* REQUIRED WORK *
Please give the data again exactly, with no line dropped.

(Collected data)
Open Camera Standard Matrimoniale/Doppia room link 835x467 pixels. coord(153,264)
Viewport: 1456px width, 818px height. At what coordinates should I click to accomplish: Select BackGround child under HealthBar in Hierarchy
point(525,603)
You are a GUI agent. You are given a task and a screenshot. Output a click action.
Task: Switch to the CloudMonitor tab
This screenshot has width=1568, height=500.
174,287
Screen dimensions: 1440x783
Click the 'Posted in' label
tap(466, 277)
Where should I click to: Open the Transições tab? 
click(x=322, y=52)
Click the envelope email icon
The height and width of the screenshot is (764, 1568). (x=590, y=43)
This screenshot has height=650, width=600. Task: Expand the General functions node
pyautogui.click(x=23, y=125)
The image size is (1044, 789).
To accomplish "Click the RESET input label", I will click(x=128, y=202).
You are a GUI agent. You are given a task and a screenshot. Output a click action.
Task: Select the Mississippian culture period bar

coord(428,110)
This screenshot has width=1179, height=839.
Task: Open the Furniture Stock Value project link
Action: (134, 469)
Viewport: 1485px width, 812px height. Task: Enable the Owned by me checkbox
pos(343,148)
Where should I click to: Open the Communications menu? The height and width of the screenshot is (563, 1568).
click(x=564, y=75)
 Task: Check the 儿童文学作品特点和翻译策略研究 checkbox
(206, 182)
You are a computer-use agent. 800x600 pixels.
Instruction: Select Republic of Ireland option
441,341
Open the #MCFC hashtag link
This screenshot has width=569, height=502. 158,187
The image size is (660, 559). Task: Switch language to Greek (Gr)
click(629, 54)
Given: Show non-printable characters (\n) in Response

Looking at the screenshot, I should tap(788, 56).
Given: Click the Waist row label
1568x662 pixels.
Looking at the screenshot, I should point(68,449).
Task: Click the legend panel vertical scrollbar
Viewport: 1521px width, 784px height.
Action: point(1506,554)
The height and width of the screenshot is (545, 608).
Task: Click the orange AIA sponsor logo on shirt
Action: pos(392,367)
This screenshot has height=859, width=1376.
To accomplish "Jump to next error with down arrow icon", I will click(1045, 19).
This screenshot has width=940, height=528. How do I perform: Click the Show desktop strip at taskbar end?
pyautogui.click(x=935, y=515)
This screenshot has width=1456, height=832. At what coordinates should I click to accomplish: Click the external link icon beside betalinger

* RESPONSE TO THE EXERCISE *
Open Camera Standard Matrimoniale/Doppia room link 835x467 pixels. coord(153,264)
Viewport: 1456px width, 818px height. At what coordinates should I click to accomplish: Select BackGround child under HealthBar in Hierarchy
point(525,603)
You are a GUI agent. You are given a task and a screenshot. Output a click action.
Task: Switch to the CloudMonitor tab
This screenshot has width=1568, height=500.
174,287
Screen dimensions: 1440x783
Click the 'Posted in' label
tap(466, 277)
Where should I click to: Open the Transições tab? 
click(x=322, y=52)
Click the envelope email icon
The height and width of the screenshot is (764, 1568). (x=590, y=43)
This screenshot has height=650, width=600. Task: Expand the General functions node
pyautogui.click(x=23, y=125)
The image size is (1044, 789).
To accomplish "Click the RESET input label", I will click(x=128, y=202).
You are a GUI agent. You are given a task and a screenshot. Output a click action.
Task: Select the Mississippian culture period bar

coord(428,110)
This screenshot has width=1179, height=839.
Task: Open the Furniture Stock Value project link
Action: (134, 469)
Viewport: 1485px width, 812px height. Task: Enable the Owned by me checkbox
pos(343,148)
Where should I click to: Open the Communications menu? The height and width of the screenshot is (563, 1568).
click(x=564, y=75)
 Task: Check the 儿童文学作品特点和翻译策略研究 checkbox
(206, 182)
You are a computer-use agent. 800x600 pixels.
Instruction: Select Republic of Ireland option
441,341
Open the #MCFC hashtag link
This screenshot has width=569, height=502. 158,187
The image size is (660, 559). Task: Switch language to Greek (Gr)
click(629, 54)
Given: Show non-printable characters (\n) in Response

Looking at the screenshot, I should tap(788, 56).
Given: Click the Waist row label
1568x662 pixels.
Looking at the screenshot, I should point(68,449).
Task: Click the legend panel vertical scrollbar
Viewport: 1521px width, 784px height.
Action: point(1506,554)
The height and width of the screenshot is (545, 608).
Task: Click the orange AIA sponsor logo on shirt
Action: pos(392,367)
This screenshot has height=859, width=1376.
To accomplish "Jump to next error with down arrow icon", I will click(1045, 19).
This screenshot has width=940, height=528. How do I perform: Click the Show desktop strip at taskbar end?
pyautogui.click(x=935, y=515)
This screenshot has width=1456, height=832. At what coordinates should I click to accomplish: Click the external link icon beside betalinger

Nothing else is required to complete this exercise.